In other news, I think I'll be taking a blogging break for the next week or so. Every time I log in to write something, it ends up being too personal, so I log it into the real life journal instead. I can talk about sex, peanut allergies, doctor appointments and weird smells here on the Swinger no problem, but the real things that are on my mind have no place being here. I've too many adult questions and quandaries and whatnot, and that makes for a boring blog, which is not the direction I want to take this sliver of my life. Plus, there's a fantastic opportunity at work that needs total immersion and focus. ('Cause that's what I do when I get too pensive...I work. It's genetic.) So, I'll be back soon, with a better mood, a clearer head and wacky stories. Miss me. ;)

4.08.2005

Nuts to That

Through trial and error over the past week, I've discovered I'm allergic to peanuts all of a sudden.

Last Friday morning, I was gently nudged out of dreamworld by an ever-so-annoying itch on my wrist. Imagine my surprise to find out that itch was a red, sunburnish type rash all over my arms, legs and feet. It looked my appendages had been dipped in runny red paint. And yes, it was as attractive as it sounds.

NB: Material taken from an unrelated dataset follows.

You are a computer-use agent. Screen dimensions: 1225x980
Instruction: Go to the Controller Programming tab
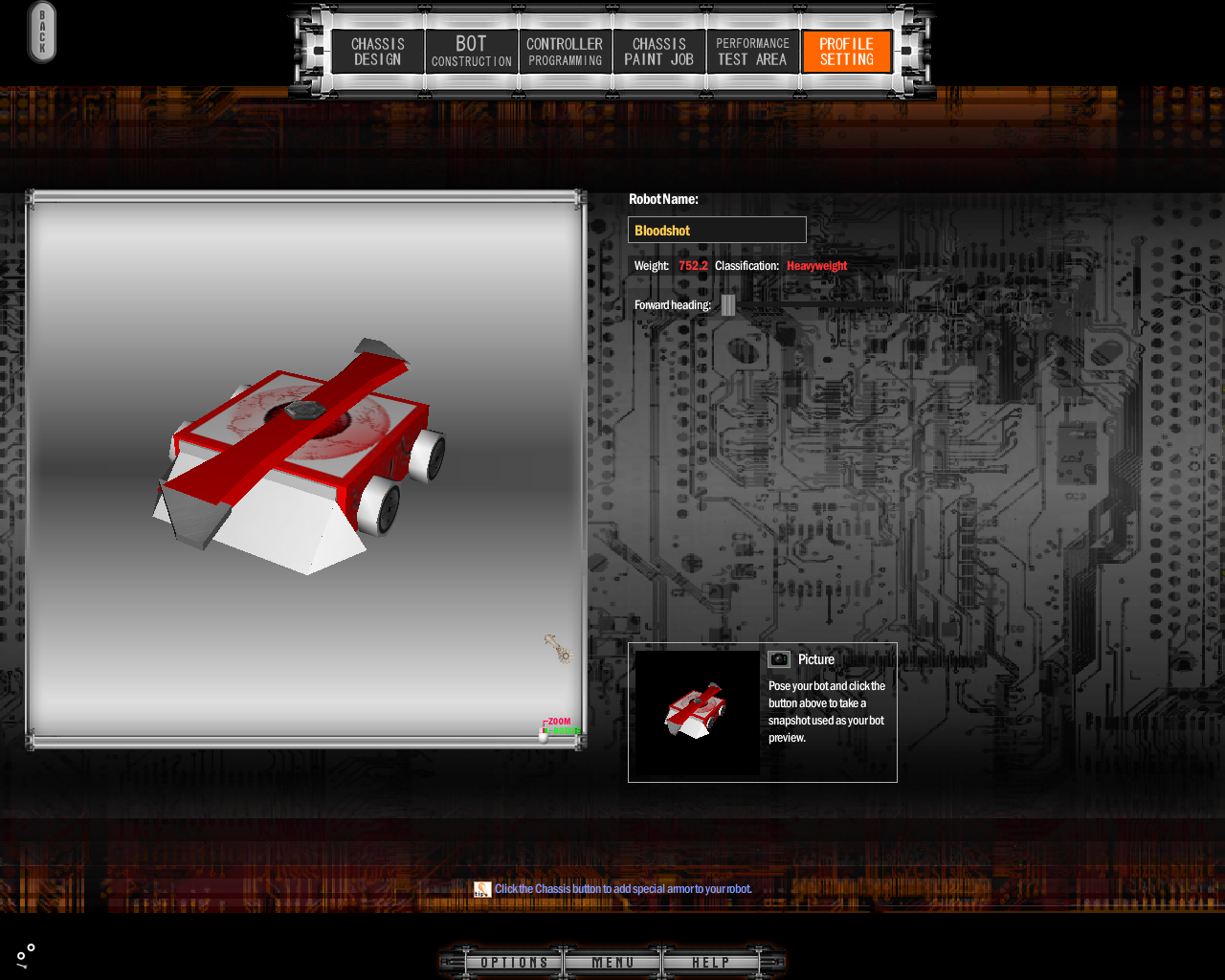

So, I hightailed it over to the doc to see what the hell was going on. I'm not allergic to anything except the usual sniffles in the spring. But, lo and behold, she said I was having an allergic reaction to something and poked me in the buttflesh with a steroid shot. We went over the usual history - what was eaten the day before (my favorite peanut bar, some tortilla soup and a taco), where I'd been (softball, losing miserably), if I'd frolicked in poison ivy, etc. - and nothing stood out.

After getting the steroid prescription filled, I went home to change into a turtleneck (yes, it was *that* bad) and made it to the office. Saturday morning was worse for some reason, but it calmed down for the next few days. Until...

...Tuesday morning-ish, after the nut bar goodness, when I started getting twitchy again. Didn't have one on Monday. Around this time, I started to suspect peanuts were the culprit.

To test the theory, I bought my favorite snack food, honey roasted peanuts, and tossed a few down last night. And sure enough, I woke up looking like I spent 48 million hours in the sun today. Sigh...down the hatch with more steroids. Hopefully it will go away by this afternoon.

Thank goodness the cause has been (semi) pinpointed. If I threw any more steroids down my throat, I'd start looking like Chyna. I will miss those delightful little nutty companions, though. And if peanut butter has the same effect, I'm going to be really pissed.

4.06.2005

Como se dice "stowaway"?

After 5 panic-stricken days of "Oh, crap! My passport is expired!", Lil'est Sis and the moms miraculously renewed the passport in Houston without any red tape to speak of, shoved on a flight back to Dallas, and caught her remaining connecting flights to Italy. Lil'est Sis arrived safely yesterday into the welcoming arms of Ye Eldest & Wisest Sis. (Her bags, however, did not arrive. Yet.) As of now, I'm sure they're dodging tourists at St. Peter's and packing for their side trip to Prague.

Befanas. ;)

4.04.2005

R.I.P, DMN

And in other news, the local daily paper will be needing a new main news layout editor soon. 'Cause it really wouldn't be that difficult to notice that there is a "Sex For Life!" ad directly across from the Sunday news coverage of the Pope's death. Or so you'd think. A third of me wants to laugh, a third wants to cry, and the last third just wants to shake my head and softly say, "Wow."